BEGIN PASSAGE FOR REVIEW
Skip to content

[SPARK-57829][SQL] Support window, session_window and window_time over nanosecond-precision timestamps#56951

Open
yadavay-amzn wants to merge 2 commits into
apache:masterfrom
yadavay-amzn:SPARK-57829
Open

[SPARK-57829][SQL] Support window, session_window and window_time over nanosecond-precision timestamps#56951
yadavay-amzn wants to merge 2 commits into
apache:masterfrom
yadavay-amzn:SPARK-57829

Conversation

@yadavay-amzn

Copy link
Copy Markdown
Contributor

What changes were proposed in this pull request?

Extends window, session_window, and window_time to accept nanosecond-precision timestamp columns (TimestampNTZNanosType, TimestampLTZNanosType). Window boundaries are computed on the nanosecond scale: durations are scaled x1000 with Math.multiplyExact, timestamp <-> epoch-nanos round-trips go through PreciseTimestampNanosConversion, and window_time subtracts 1 nanosecond (vs 1 microsecond for micros input). The window start/end preserve the input's nanosecond precision.
END PASSAGE FOR REVIEW
BEGIN LISTED RECORDS
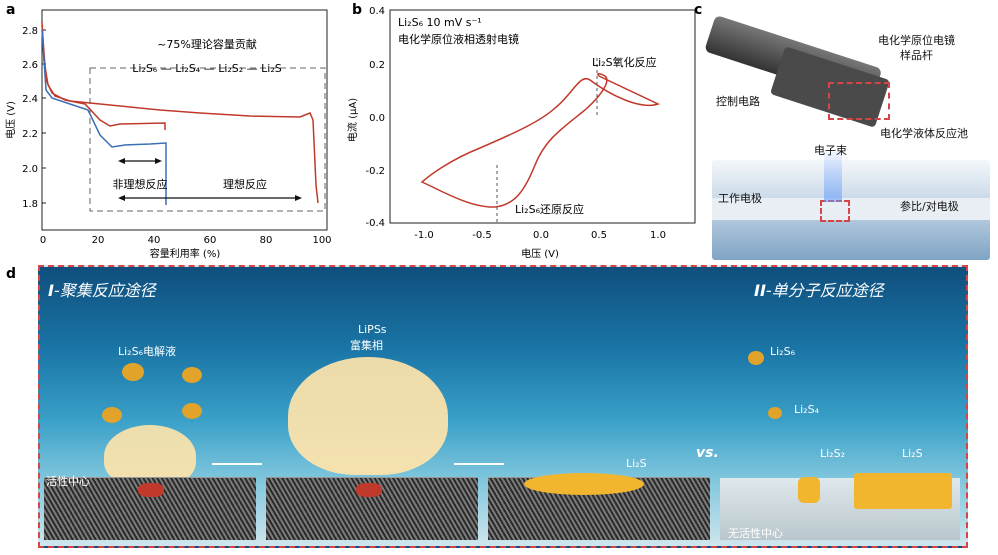 The width and height of the screenshot is (998, 555). I want to click on chart-b-yticks: 0.4 0.2 0.0 -0.2 -0.4, so click(375, 118).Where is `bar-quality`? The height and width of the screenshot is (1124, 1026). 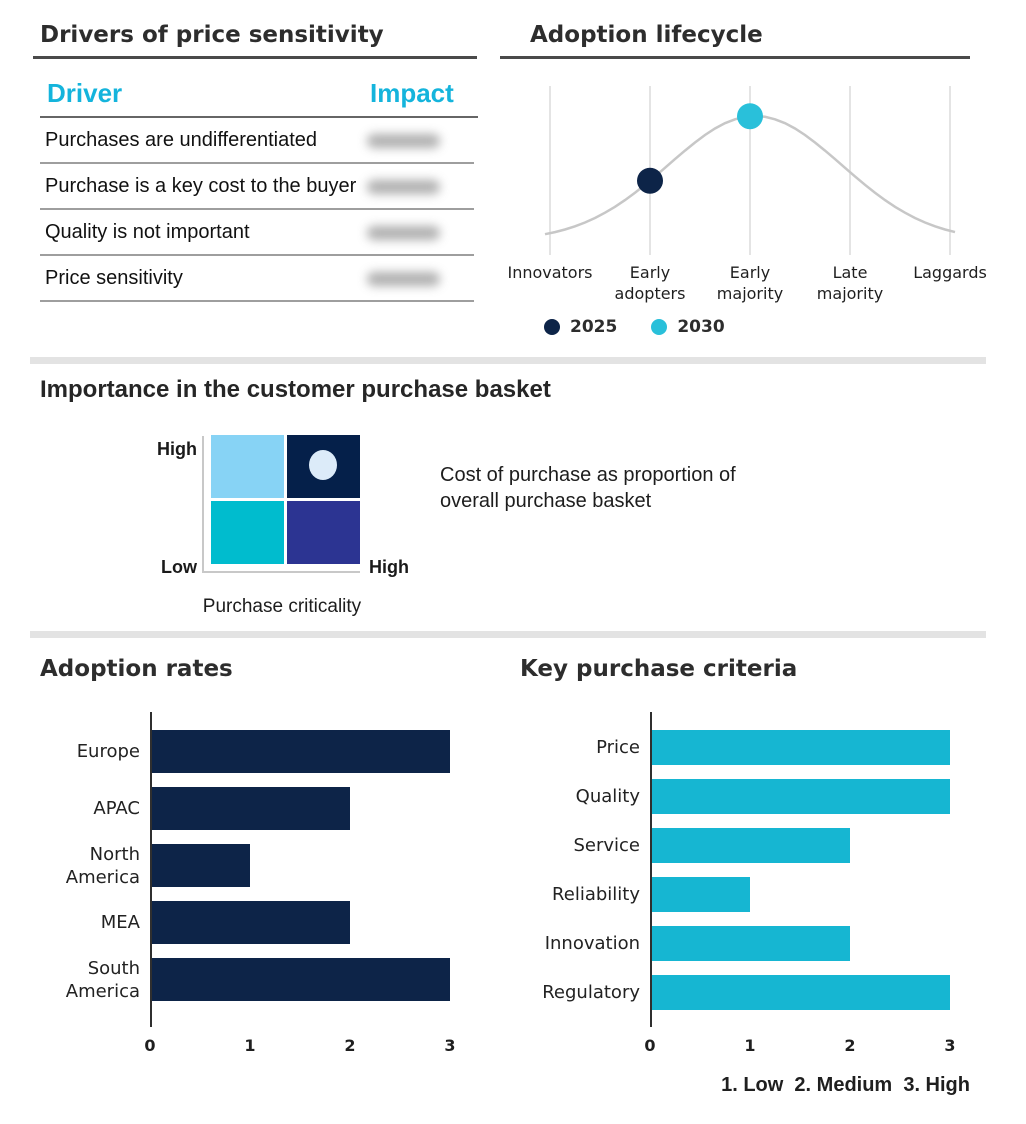 bar-quality is located at coordinates (801, 796).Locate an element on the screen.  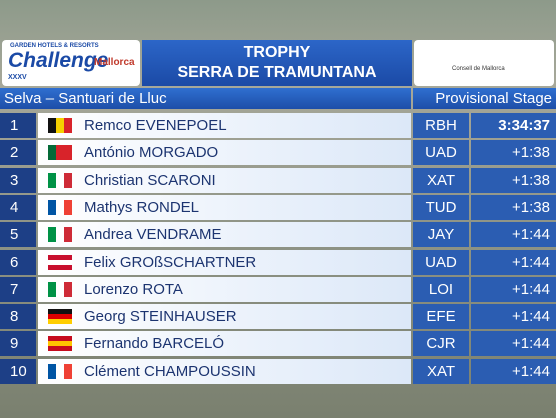
result-row: 7 Lorenzo ROTA LOI +1:44 is located at coordinates (278, 289).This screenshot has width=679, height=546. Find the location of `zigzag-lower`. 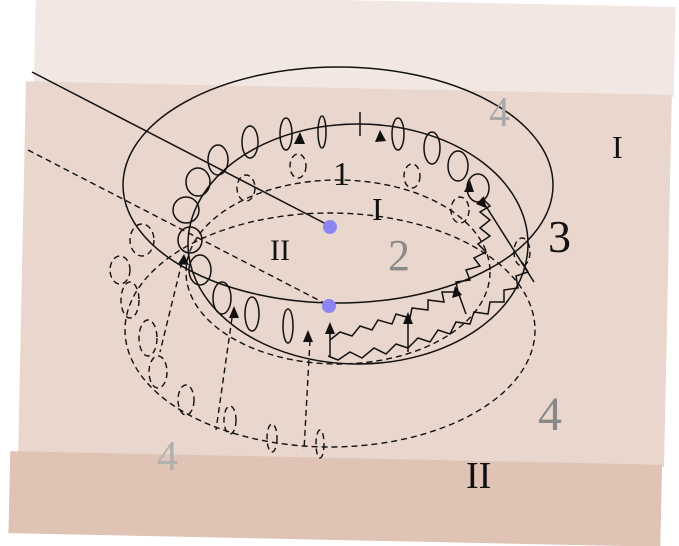

zigzag-lower is located at coordinates (410, 269).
END LISTED RECORDS
TASK REQUIREMENTS:
1. Please transcribe the pull request page between "Extends window, session_window, and" and "input's nanosecond precision.", inclusive.
2. Name every function that the pull request page says is extended to accept nanosecond-precision timestamp columns.

ANSWERS FOR THIS EXERCISE:
1.
Extends window, session_window, and window_time to accept nanosecond-precision timestamp columns (TimestampNTZNanosType, TimestampLTZNanosType). Window boundaries are computed on the nanosecond scale: durations are scaled x1000 with Math.multiplyExact, timestamp <-> epoch-nanos round-trips go through PreciseTimestampNanosConversion, and window_time subtracts 1 nanosecond (vs 1 microsecond for micros input). The window start/end preserve the input's nanosecond precision.

2.
window
session_window
window_time